Три волока отделяли майора от шумного и большого мира. Его никто не окликнул, никто не встретил. Он то смотрел в небо, то опять закрывал глаза и не торопился вставать, отодвигая счастье встречи с деревней. Каравайка была в двух километрах отсюда. Он думал о том, как задами, через прогон выйдет к гумнам, потом к баням и травяным огородом выйдет к дому, в котором жила соседка — дальняя родственница матери, как переоденется в спортивный костюм и затопит баню, как ночью услышит звон комаров, а утром проснется на сенном перевале от петушиного крика.

Он вскочил и с волнением хотел закурить. Но папиросы кончились, кончился и теплый день, солнце закатывалось. Майор с наслаждением, крякая, напился речной воды, перешел босиком на свой берег.

Дорога шла вдоль реки. Впереди, там, где были деревни, садилось красное солнце. Пока он шел до поля, солнышко покраснело еще больше и наполовину скрылось за далеким лесом.

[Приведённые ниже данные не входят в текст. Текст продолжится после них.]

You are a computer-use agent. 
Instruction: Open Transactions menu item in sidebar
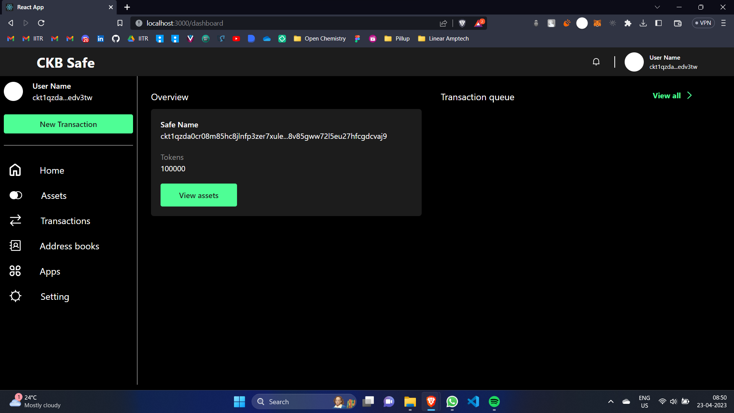[65, 221]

В речных омутах по-вечернему закурилась вода, из кустов потянуло нагретой зеленью.

В поле он вышел уже в то время, когда сумерки помутили теплую летнюю даль с ее пояском окрестных лесов и недвижной пеной полевых кустиков.

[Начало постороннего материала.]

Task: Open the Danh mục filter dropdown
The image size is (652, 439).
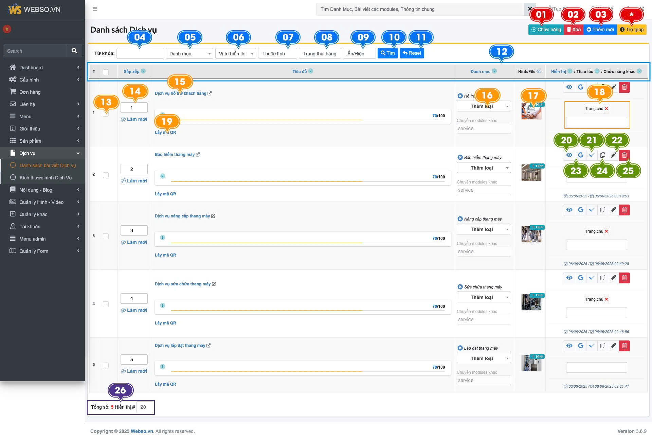Action: [x=189, y=54]
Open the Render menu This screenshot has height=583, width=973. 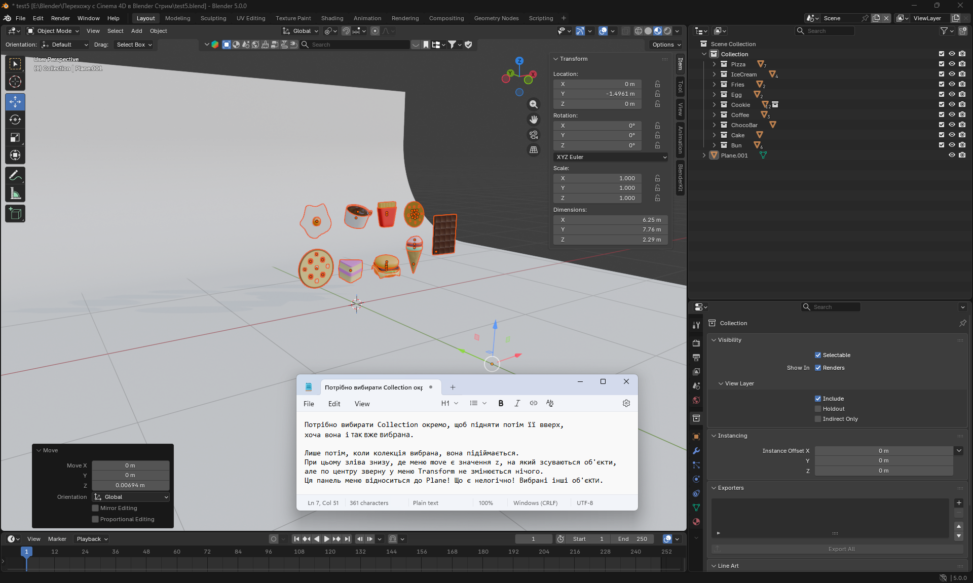[x=60, y=18]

А вот и первая деревня — Помазиха. Это здесь, в Помазихе, майор на каком-то празднике осмелился поплясать в первый раз. И все девушки вместе со старшей сестрой сбежались и смотрели. Дорога вильнула в объезд деревни, обогнула клеверный бугор. Показался другой холм, с пятью темными соснами. На эти сосны майор вместе со сверстниками лазал когда-то за вороньими гнездами, а вечерами под осень пек здесь первую, с еще не окрепшей кожурой картошку. За соснами было небольшое поле, а там косогор и родимая Каравайка.

Майор шел все быстрее, не замечая этого, и все хватался за карманы, ища папиросы.

Вот позади и Вороньи сосны, травяная тропа выпрямилась, незаметно перешла в колесную дорогу, и он выбежал на косогор.

Каравайки на косогоре не было.

— Ночь пришла тихая до звона в ушах. Золотым блином висела в небе луна, но было светло и так, и от стожка, сметанного посередине бывшей деревенской улицы, почти не виделось тени. Только вокруг этого стожка лежала ровная лужайка, а дальше везде дремала густая трава, а в траве то там, то тут принимались звенеть кузнечики и сразу же затихали, словно боясь нарушить тишину. Кругом была трава и поле. И лишь березы у будто невидимых домов белели, да старинный хмельник еще бодро топорщился пиками нескольких кольев, и хмель, словно назло безлюдью, упрямыми спиралями вился кверху.

Уже второй и третий раз открякал в низине дергач, а майор все сидел на горушке, оставшейся от родного опечка. Опечек сгнил, его засыпало размокшей от ливней глиной, из которой сбита была печь; на горушке рос высокий кипрей и крапива.

Кипрей был так высок, что старые фамильные кросна, стоявшие рядом, на земле, почти скрывались в его оранжево-розовых соцветиях. На этих кроснах бабка майора ткала холсты, на этой печке родился ее внук, по этой улице впервые, замирая от восторга, прошел он за ребячьей гармоньей…

Но Каравайки больше не было на земле.

Где-то за тремя волоками неслись поезда и свистели ракеты, а здесь была тишина, и майору казалось, что он слышит, как обрастают щетиной его напрягшиеся скулы.

Опять покрякал дергач, а луну пополам разрезало плоское слоистое облачко. Никто не услышал, как на гулкий широкий лист лопуха, теряя свинцовую свою тяжесть, бухнулись две холодных слезы.

КОНИ

Волосатиха дышала то береговым теплом, то холодом своего плеса, и в этом дыхании глохли и без того редкие ночные звуки. Бряканье молочных фляг на проезжей телеге, ленивая воркотня давно отнерестившейся лягушки, рыбий всплеск — все это было с вечера, позади, а сухой звон кузнечиков делал тишину еще осязаемей.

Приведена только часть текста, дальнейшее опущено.